About this task –
Transcribe each record exactly; skip any picture.

+ + + + +

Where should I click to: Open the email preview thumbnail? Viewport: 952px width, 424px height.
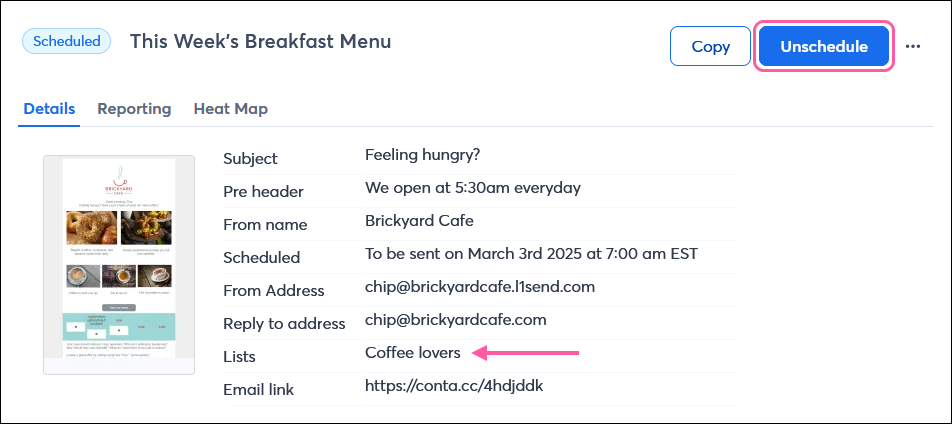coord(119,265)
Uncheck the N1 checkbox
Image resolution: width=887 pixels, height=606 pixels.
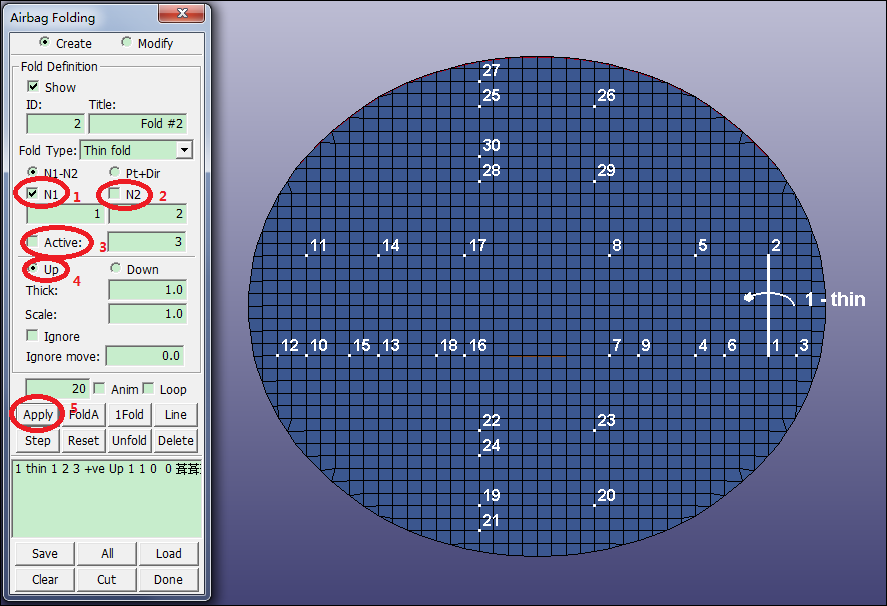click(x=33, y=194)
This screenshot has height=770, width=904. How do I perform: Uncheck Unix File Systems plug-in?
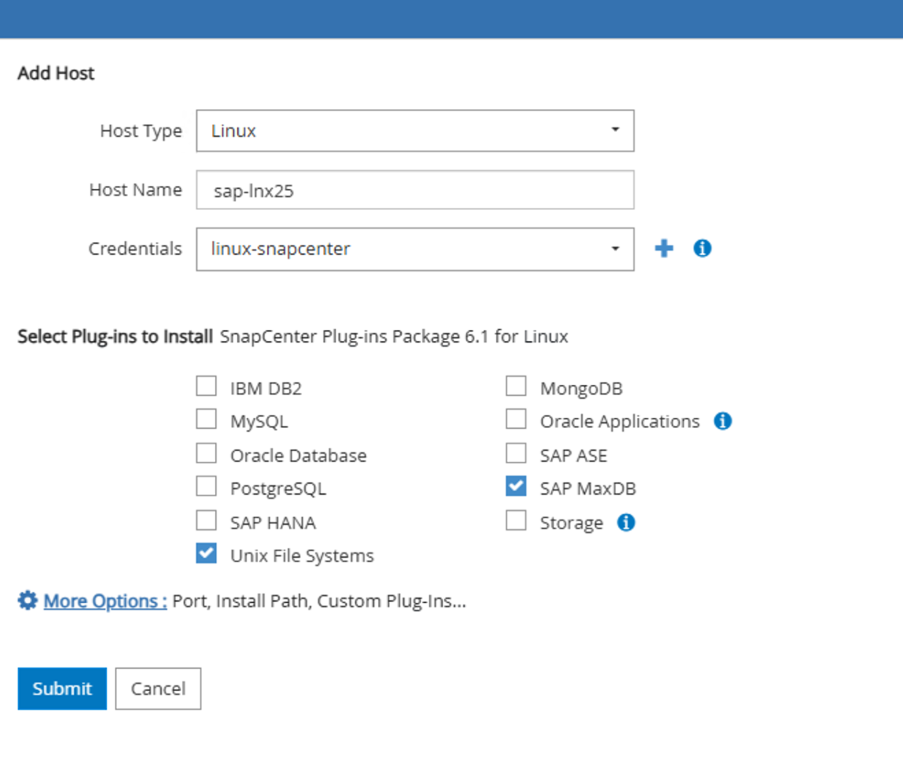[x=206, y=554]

+ + + + +

Result below –
Where should I click to: Open the email preview thumbnail? Viewport: 952px width, 424px height.
coord(119,265)
Uncheck the N1 checkbox
Image resolution: width=887 pixels, height=606 pixels.
click(x=33, y=194)
This screenshot has height=770, width=904. How do I perform: Uncheck Unix File Systems plug-in?
[x=206, y=554]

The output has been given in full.